Chambers Fine Art
522 West 19th Street, 212-414-1169
Chelsea
March 17 - April 23, 2011
Reception: Thursday, March 24, 6 - 8 PM
Web Site
Chambers Fine Art is pleased to announce the opening on March 17, of _ Layers: Recent Works by Xiaoze Xie _. The title refers to the stacks of Chinese books and newspapers that are depicted in the paintings as well as to the historical dimension of the events hinted at and partially visible in many of the works. In another dramatic series of paintings and in an installation, Transience, the topic of the deliberate destruction of printed matter is addressed. A wall of books serves as the screen on which are projected images of books being tossed into the flames under the Nazi regime during the 1930s.
Born in Guangdong in 1966, Xiaoze Xie graduated from Tsinghua University and the Central Academy of Arts and Design, Beijing before moving to the United States and settling in Texas where he continued his studies in a very different environment. As a realist painter by vocation, early on in his career Xie found a way to combine his passionate interest in aspects of Chinese history and current world events with more formal concerns by focusing on the materials stored in archives and library stacks as the subject matter of his paintings. Admitted to areas normally out of bounds to the general public, Xie found a rich source of material in library stacks ranging from the monochromatic bindings and pages characteristic of traditional Chinese books to the exaggerated colors of the photographs found in most contemporary newspapers and magazines.
Unlike the newspaper paintings, the Chinese Library series which began in 1995 is not time-specific in its references. The decaying volumes and manuscripts in three paintings in the series (nos. 42, 43 and 45) refer in generic terms to China’s complicated history, to traditions that are on the point of disappearing before the onslaught of modernity that is characteristic of China today. In contrast, the newspaper paintings are multi-colored and specific in their references to current events. The local and national newspapers that have appeared in his paintings for the last ten years, selected primarily for visual interest, also offer an unofficial history of the decade with references ranging from September 11, 2001 and the war in Iraq to the Beijing Olympics and the Sichuan earthquake that figure prominently in the most recent paintings included in the current exhibition.

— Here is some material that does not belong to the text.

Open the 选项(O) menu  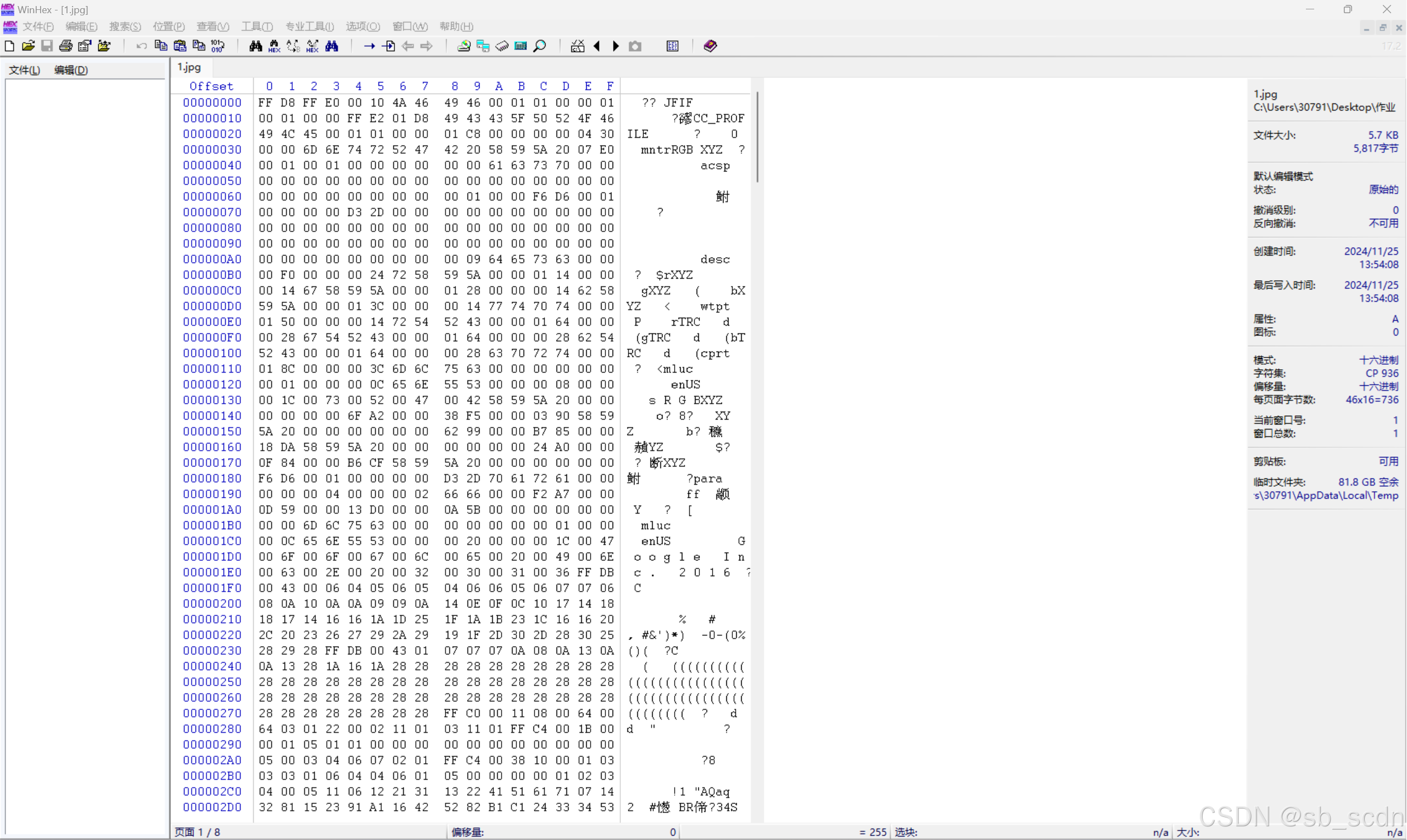363,26
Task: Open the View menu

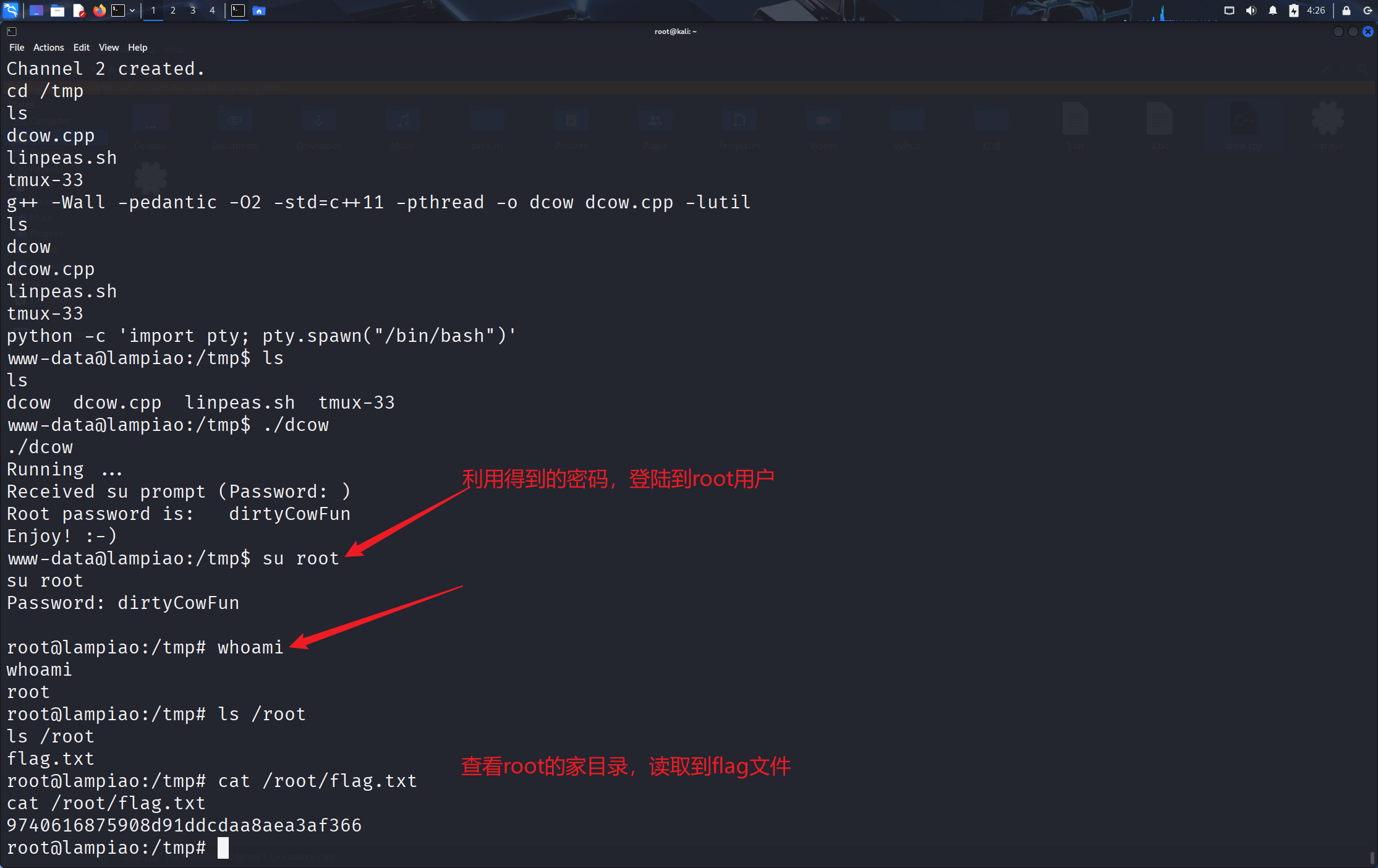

Unlike many of his contemporaries who left China in the 1980s and early 1990s and have subsequently returned, Xie stayed in the United States where he has had a distinguished professional career. During the period when the Political Pop and Cynical Realist Movements were flourishing in China, Xie continued his investigation of cultural and political concerns as reflected through the contents of libraries and archives while deepening his understanding of a broad range of western art. Commentators on his work have referred to sources as diverse as Spanish still life painting of the seventeenth century and the installations of Donald Judd at Marfa, Texas. Consequently, his paintings are always characterized by a tension between respect for the Realist impulse in western art and the chief vehicle of its realization, oil painting, and awareness of the contradictory demands of Modernism. In the current exhibition the deep chiaroscuro that characterizes the Chinese library series contrasts with the harsh colors and more rigid structure of the newspaper painting, an analogy for the disjunction between traditional values and the demands of contemporary civilization.
Xiaoze Xie is currently the Paul L. & Phyllis Wattis Professor in Art, Department of Art & Art History, Stanford University, California.
This exhibition is presented in conjunction with Asian Contemporary Art Week, which is taking place from March 21 through March 31.